**Objective**
Copy out everything from the beginning of the material down to the line with "Looking at the", word for word and including that line. Leave the pictures out.

********************

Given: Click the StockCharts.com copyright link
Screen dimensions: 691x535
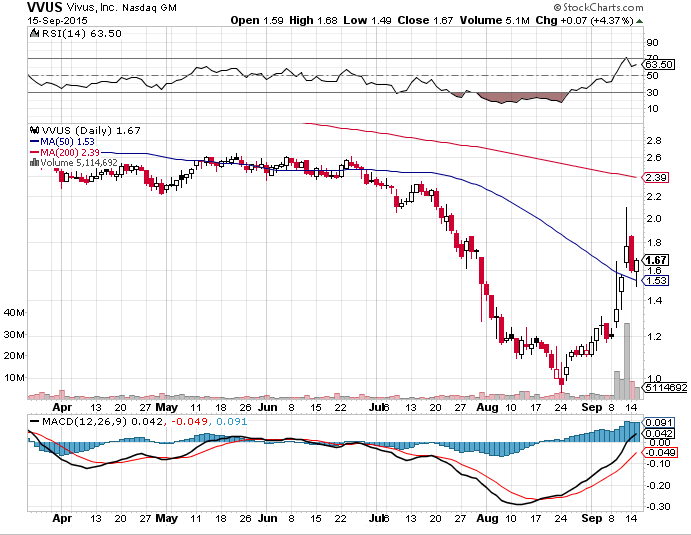Looking at the screenshot, I should pos(634,6).
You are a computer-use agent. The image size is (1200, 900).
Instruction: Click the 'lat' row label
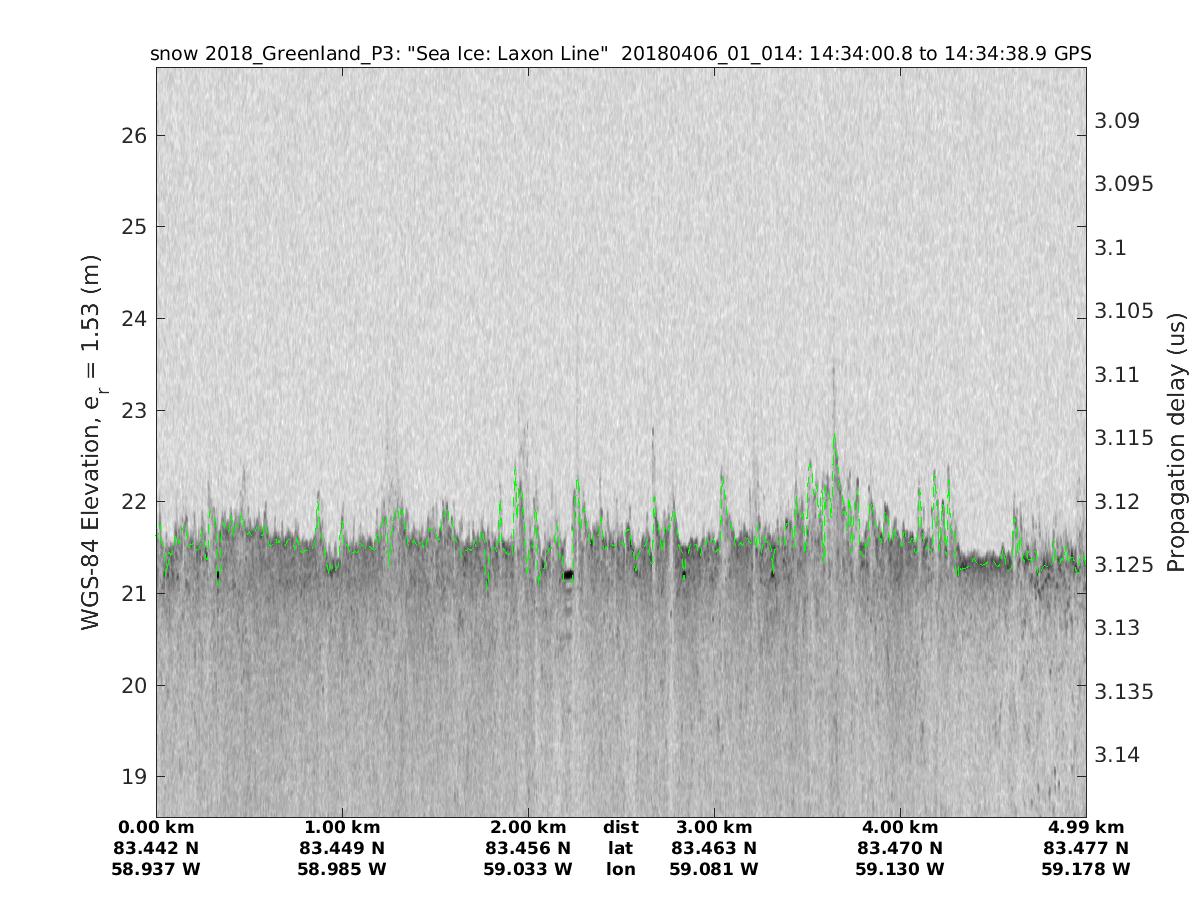tap(620, 848)
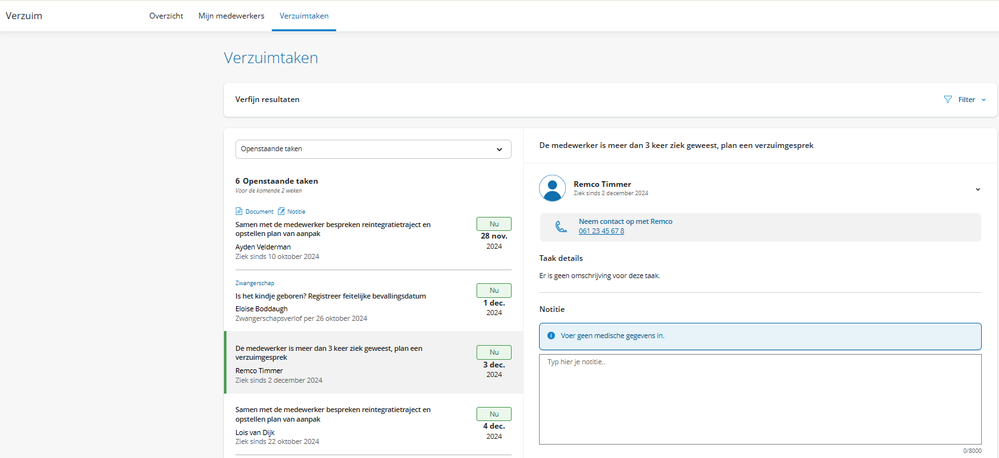The width and height of the screenshot is (999, 458).
Task: Click the Verzuim application title
Action: click(x=22, y=15)

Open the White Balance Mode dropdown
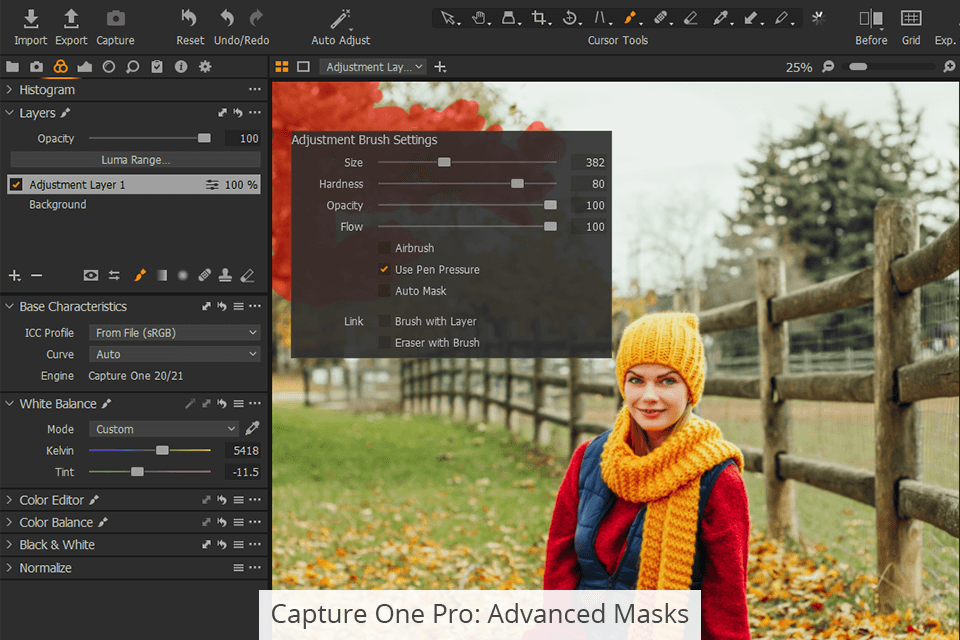[164, 429]
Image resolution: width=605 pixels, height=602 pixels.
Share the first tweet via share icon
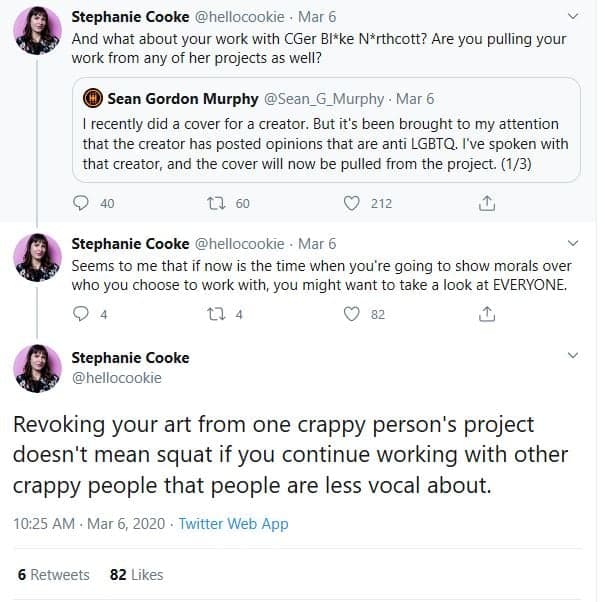[487, 203]
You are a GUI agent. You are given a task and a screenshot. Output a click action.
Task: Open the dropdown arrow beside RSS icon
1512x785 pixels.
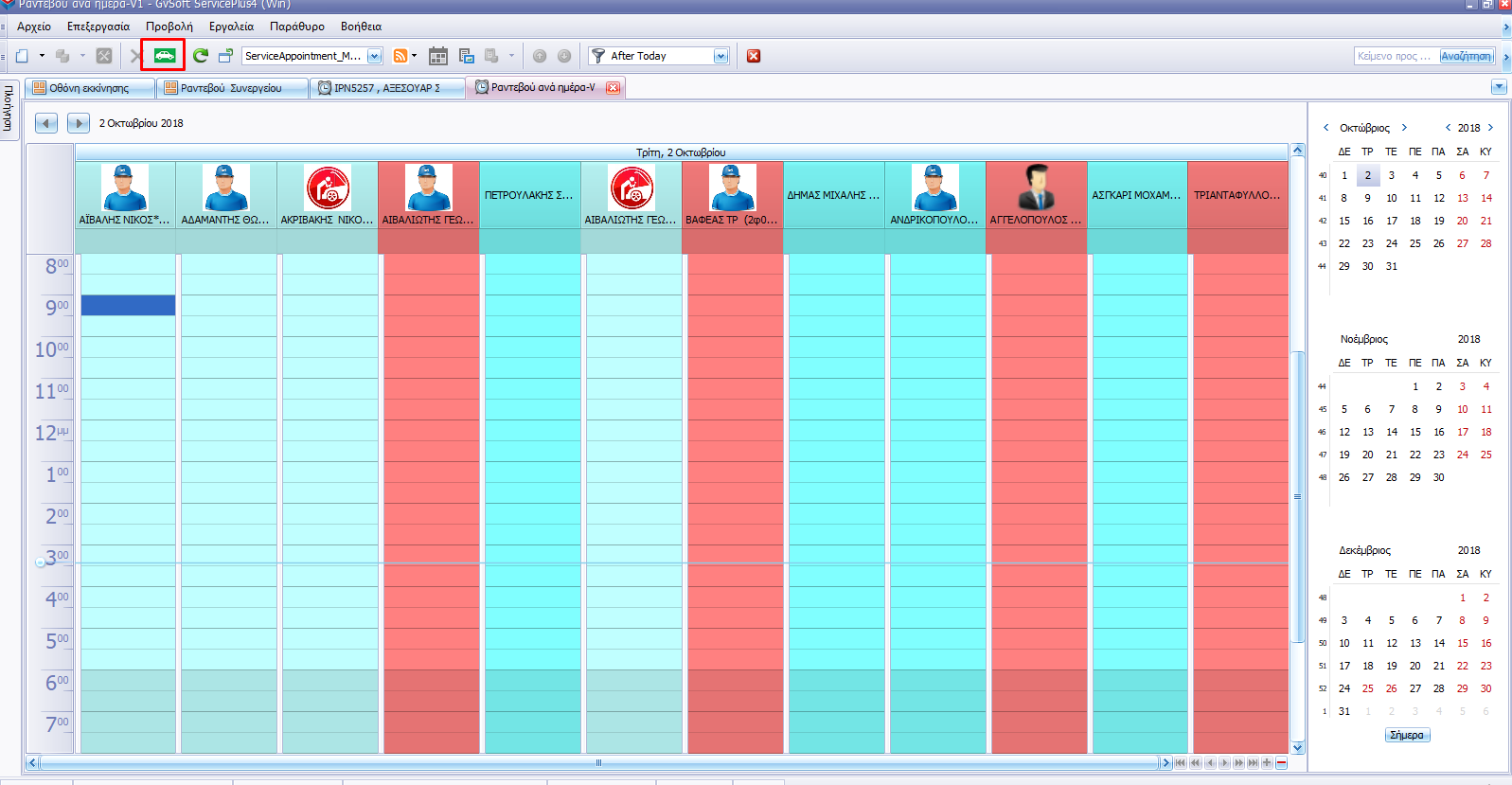click(x=415, y=56)
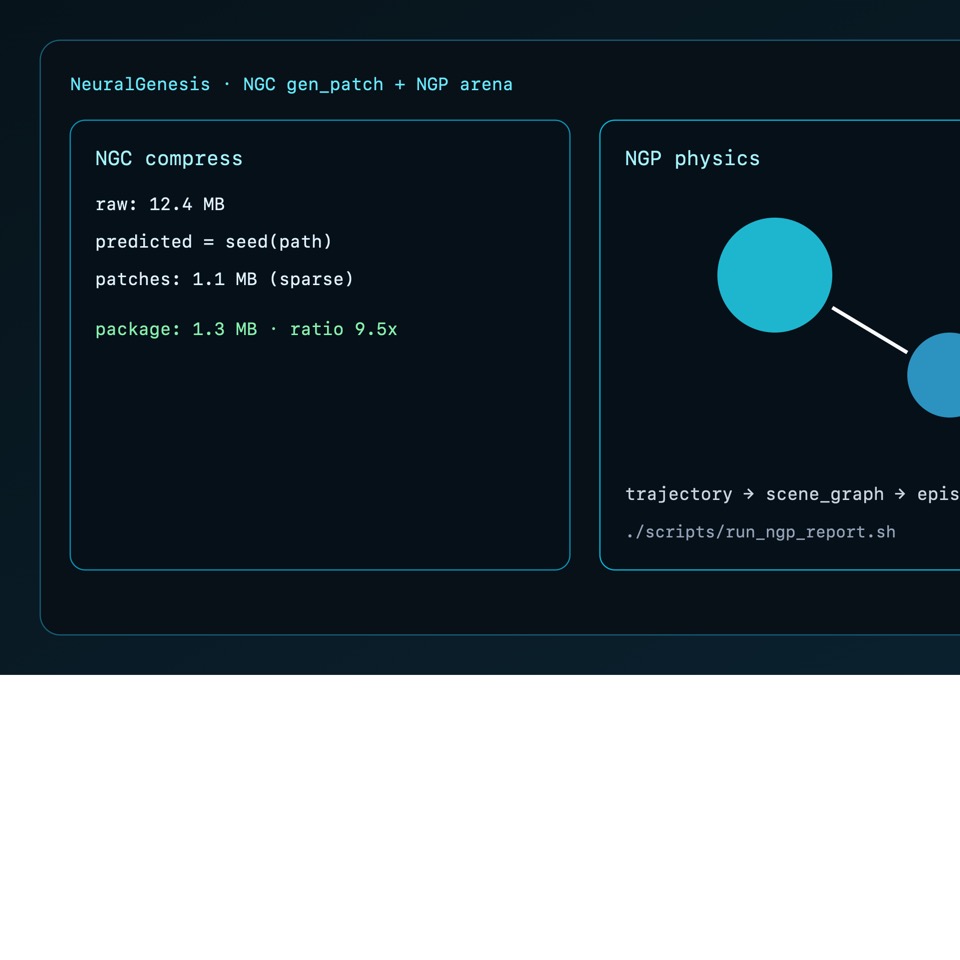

********************

**Written solution**
Given: Click the StockCharts.com copyright link
Screen dimensions: 691x535
Looking at the screenshot, I should pos(634,6).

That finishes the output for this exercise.